This year is the first time the wonderfully named Mortuary Station has been used by the biennale. Once the final stop on the way to a cemetery, this neo-Gothic structure is an apt venue for Taiwanese artist Charwei Tsai’s Spiral Incense Mantra (2014) – cones of incense inscribed with Buddhist texts about impermanence – and London-based artist Marco Chiandetti’s The Hand of the Artist in Bird Seed (2015): casts of the artist’s body made from seed that will disappear as they are eaten by birds.

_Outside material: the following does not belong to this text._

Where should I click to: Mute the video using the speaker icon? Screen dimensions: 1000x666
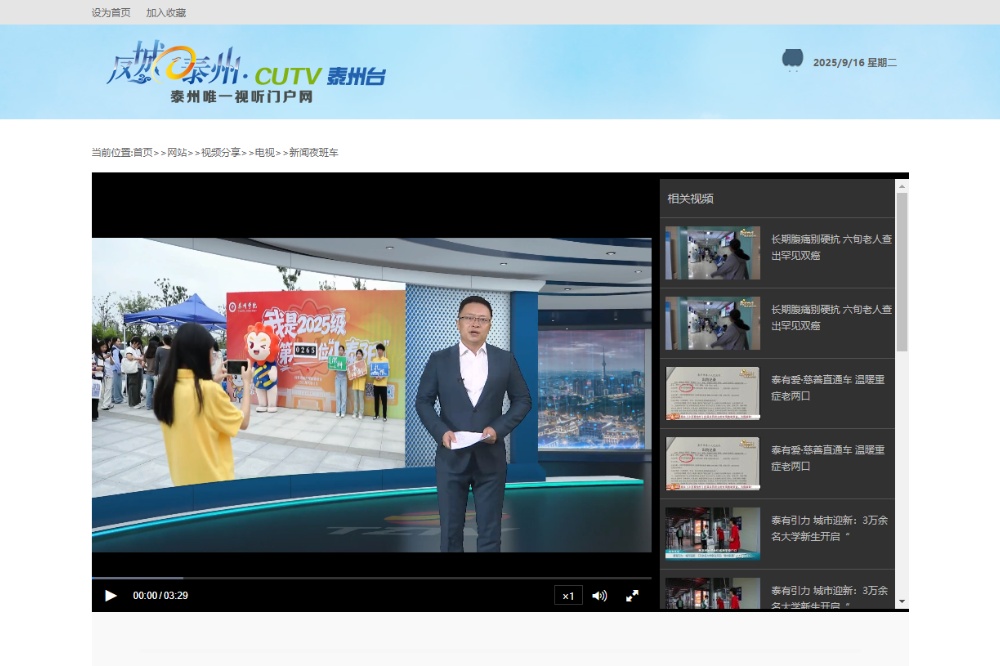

At Carriageworks, Sydney-based artist Jamie North’s monumental cement pillars overgrown with Australian native plants (Succession, 2016) is compelling, as is Aura Satz’s hypnotic film exploring the connections between women’s suffrage and the arms industry (Between the Bullet and the Hole, 2015). The photographs, books and video work that comprise Yao Jui-Chung and Lost Society Document’s The Mosquito Project (2010–14) – a survey assisted by students of abandoned government construction projects in Taiwan – was absorbing and sobering in equal measure.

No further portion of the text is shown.